One result is a pair of pipelines, Nord Stream and South Stream, that bypass Ukraine allowing GAZPROM to sell directly to Europe.
The other result is Ukraine owes a bunch of money to GAZPROM and was looking to either the European Union or Russia for an aid package. They started to make a deal with the EU, and additionally signed deals with Royal Dutch Shell and Chevron under which both companies would begin the exploratory work necessary before going to full scale fracking. By opening their shale gas deposits to fracking, Ukraine would free itself from dependency on Russia.
Then, in late November, Ukraine did a U-Turn choosing to embrace Russia, because Russia offered a bigger aid package. That set off the protests.

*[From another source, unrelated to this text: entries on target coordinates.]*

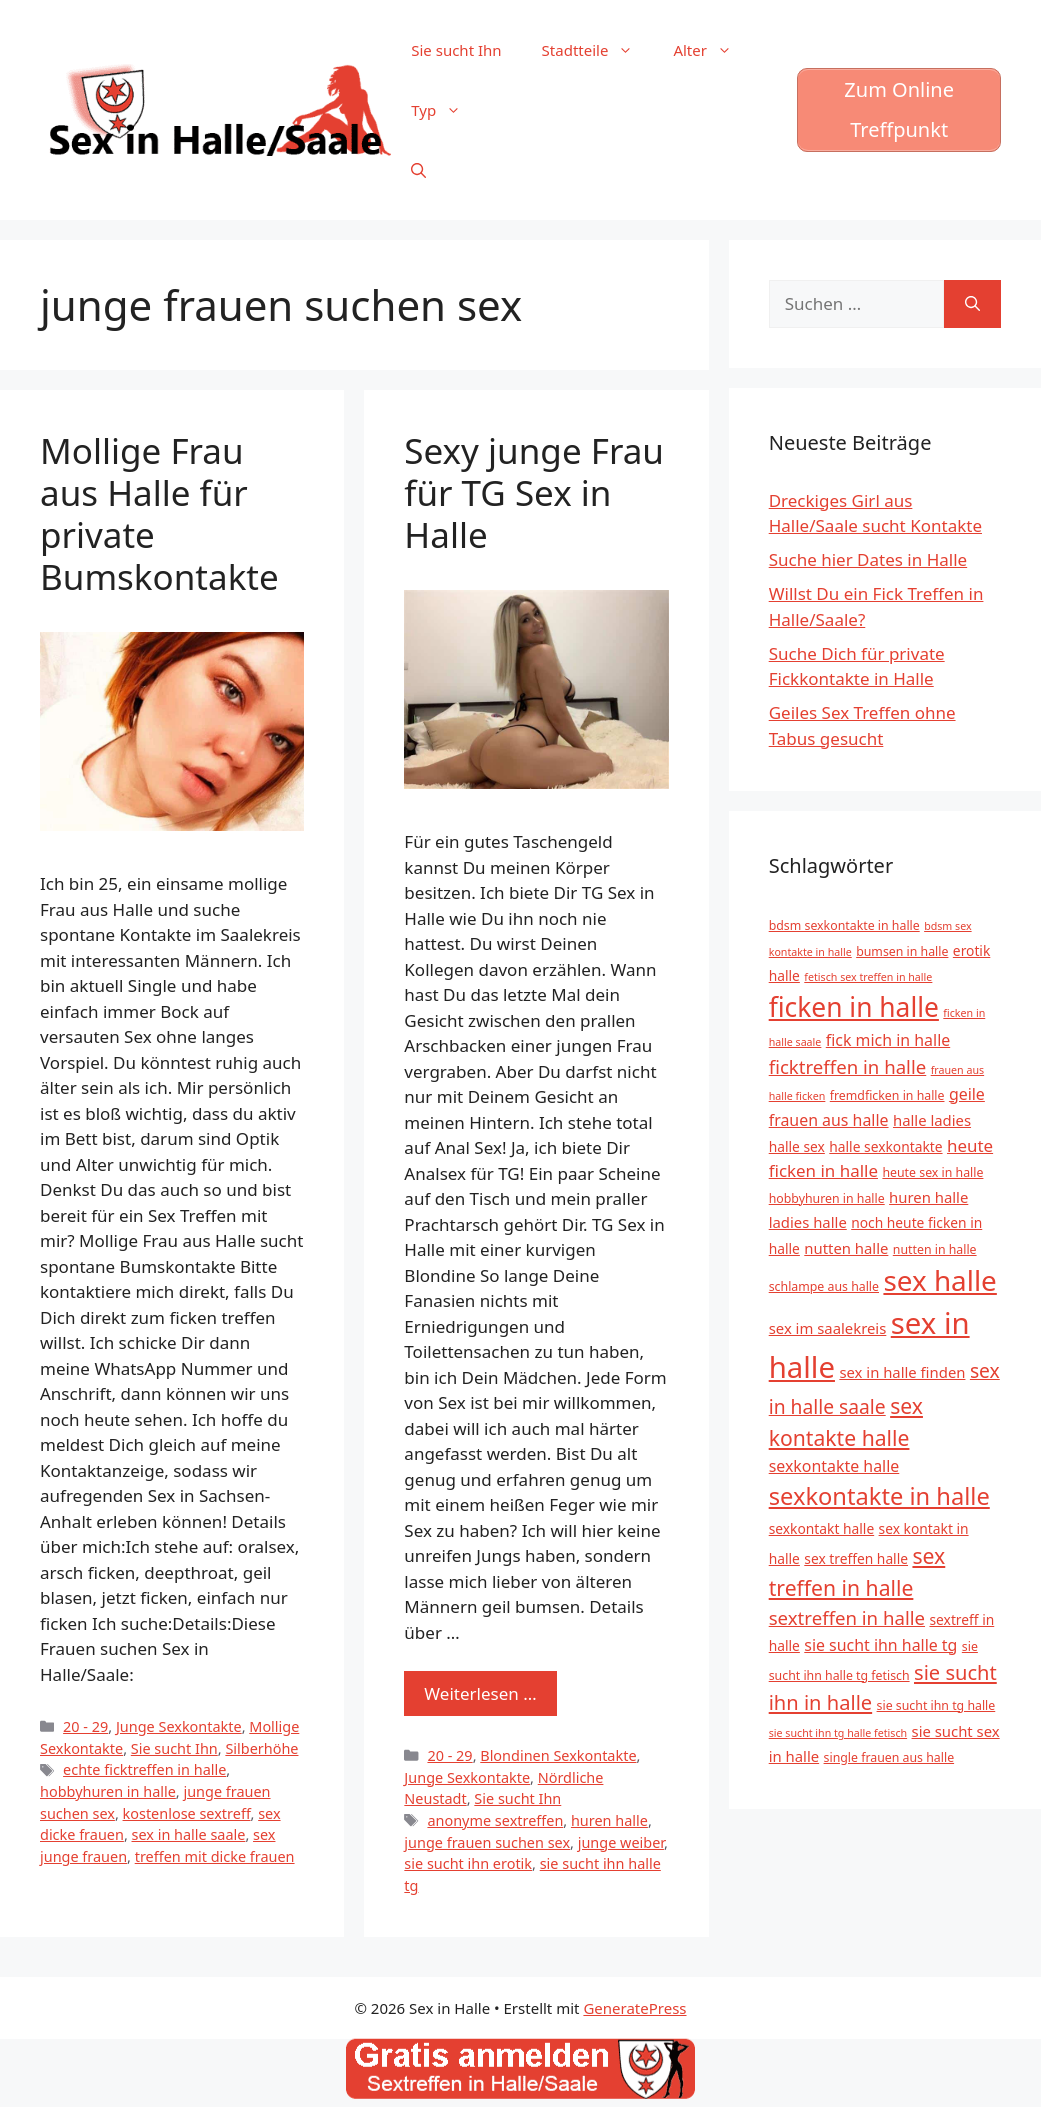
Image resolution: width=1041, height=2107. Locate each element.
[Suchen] (972, 304)
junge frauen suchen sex (487, 1842)
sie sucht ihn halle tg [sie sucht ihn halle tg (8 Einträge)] (880, 1645)
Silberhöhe (261, 1748)
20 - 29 (85, 1726)
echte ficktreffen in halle (144, 1769)
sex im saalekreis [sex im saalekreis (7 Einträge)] (828, 1328)
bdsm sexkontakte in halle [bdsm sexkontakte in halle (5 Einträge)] (844, 925)
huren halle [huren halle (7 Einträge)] (928, 1197)
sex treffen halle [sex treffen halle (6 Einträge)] (856, 1558)
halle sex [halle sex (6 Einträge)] (797, 1146)
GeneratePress (634, 2008)
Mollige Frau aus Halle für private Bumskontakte (159, 513)
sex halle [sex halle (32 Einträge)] (939, 1280)
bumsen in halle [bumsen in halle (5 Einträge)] (902, 951)
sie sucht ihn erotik (468, 1863)
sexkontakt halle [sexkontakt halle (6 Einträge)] (821, 1528)
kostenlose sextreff (187, 1813)
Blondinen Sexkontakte (558, 1755)
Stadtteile (598, 50)
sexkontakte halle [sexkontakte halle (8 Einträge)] (834, 1466)
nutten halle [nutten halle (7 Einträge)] (846, 1248)
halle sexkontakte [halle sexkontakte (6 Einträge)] (885, 1146)
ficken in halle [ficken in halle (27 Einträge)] (854, 1007)
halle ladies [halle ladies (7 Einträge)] (932, 1120)
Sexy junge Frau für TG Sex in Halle (534, 492)
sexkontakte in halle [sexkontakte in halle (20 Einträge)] (879, 1496)
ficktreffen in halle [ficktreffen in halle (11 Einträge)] (848, 1066)
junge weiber (621, 1842)
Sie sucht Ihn (456, 50)
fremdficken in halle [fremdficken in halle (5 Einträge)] (887, 1095)
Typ (446, 110)
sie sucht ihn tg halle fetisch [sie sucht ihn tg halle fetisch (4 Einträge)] (838, 1733)
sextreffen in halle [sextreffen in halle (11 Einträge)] (847, 1617)
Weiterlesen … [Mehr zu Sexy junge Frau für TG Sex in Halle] (480, 1693)
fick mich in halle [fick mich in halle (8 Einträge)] (888, 1040)
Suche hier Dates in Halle (868, 559)
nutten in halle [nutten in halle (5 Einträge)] (935, 1249)
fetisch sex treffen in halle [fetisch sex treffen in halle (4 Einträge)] (868, 977)
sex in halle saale (189, 1834)
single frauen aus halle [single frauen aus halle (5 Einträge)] (889, 1757)
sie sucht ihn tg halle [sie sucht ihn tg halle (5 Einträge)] (936, 1705)
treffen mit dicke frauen (215, 1856)
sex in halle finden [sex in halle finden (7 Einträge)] (902, 1372)
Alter (712, 50)
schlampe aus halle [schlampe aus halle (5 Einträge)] (824, 1286)
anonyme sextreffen (495, 1820)
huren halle (609, 1820)
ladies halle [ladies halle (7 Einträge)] (808, 1222)
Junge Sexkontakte (179, 1726)
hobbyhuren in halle (108, 1791)
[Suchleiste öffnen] (418, 170)
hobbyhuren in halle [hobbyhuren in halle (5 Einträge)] (827, 1198)
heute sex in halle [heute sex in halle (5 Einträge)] (932, 1172)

Gas Is the Fuel of Ukrainian Foment: In 2005-6 and in 2009, Ukraine saw its natural gas supply from Russia cut off that may have been about natural gas pricing, or else about corruption by then-President Yulia Tymoshenko. Ukraine was offered a $15 billion package by Russia, beating the economic package offered by the European Union, and some of that package will wipe away debt Ukraine owes to GAZPROM.
Ukraine unrest: the energy connection: When the Ukraine agreed to purchasing lower cost natural gas from Russia, it infuriated Pro-Europe factions eventually leading to the fighting and protests. Ukraine didn’t have much option, since it gets 70% of its natural gas from Russia. The dependency goes two ways, because Russia’s GAZPROM is dependent on Ukraine’s natural gas pipelines to sell gas to Europe.
Seven Reasons Why Russia Wants to Keep Ukraine All to Itself: It’s not just about natural gas. However, Ukraine has natural gas pipelines through which GAZPROM has sold gas to Europe in the past. But, Russians see Ukraine as a mini-Russia and as the birthplace of Russian/Ukranian society.
Ukraine owes Russia $2.7bln for gas – Gazprom: More details on the agreements between Russia and the Ukraine.
EU gives Gazprom preliminary ‘OK’ for South Stream gas pipeline: GAZPROM has been working on two gas pipelines that would bypass Ukraine, allowing Russia to directly sell gas to Europe without having to go through the Ukraine. South Stream is one of those, and an agreement was made allowing countries to buy gas through South Stream even though it technically violates EU law.
Ukraine sets back Gazprom profits by 10.5%: This quarter GAZPROM reported a large decline in profits. While the secretive company doesn’t explain the decline, observers believe it was caused by cutbacks in natural gas purchases by Ukraine.
Russia: Ukraine gas debt ‘source of anxiety’: “The growing debt for gas supplies is a source of anxiety,” Dmitry Peskov, spokesman for President Vladimir Putin, told Russia’s Kommersant-FM radio.
Ukraine Signs Drilling Deal With Shell for Shale Gas: In January 2013, Ukraine and Shell signed a deal allowing the company to begin exploratory drilling in the shale gas deposits. That’s the precursor to full scale fracking, and would take a few years before the fields would begin producing. At that time Chevron was trying to also get a deal, but was denied.
Chevron and Ukraine Set Shale Gas Deal: Chevron got their deal in November 2013. This was immediately before Ukraine suddenly performed a U-Turn and embraced Russia, setting off the protests.
THE ECONOMIC AND STRATEGIC IMPLICATIONS OF THE UNCONVENTIONAL OIL AND GAS REVOLUTION: This is a policy paper from the Economics and Security committee of NATO. I haven’t read it in detail yet, but it looks to be a great overview of the Fracking situation in Europe.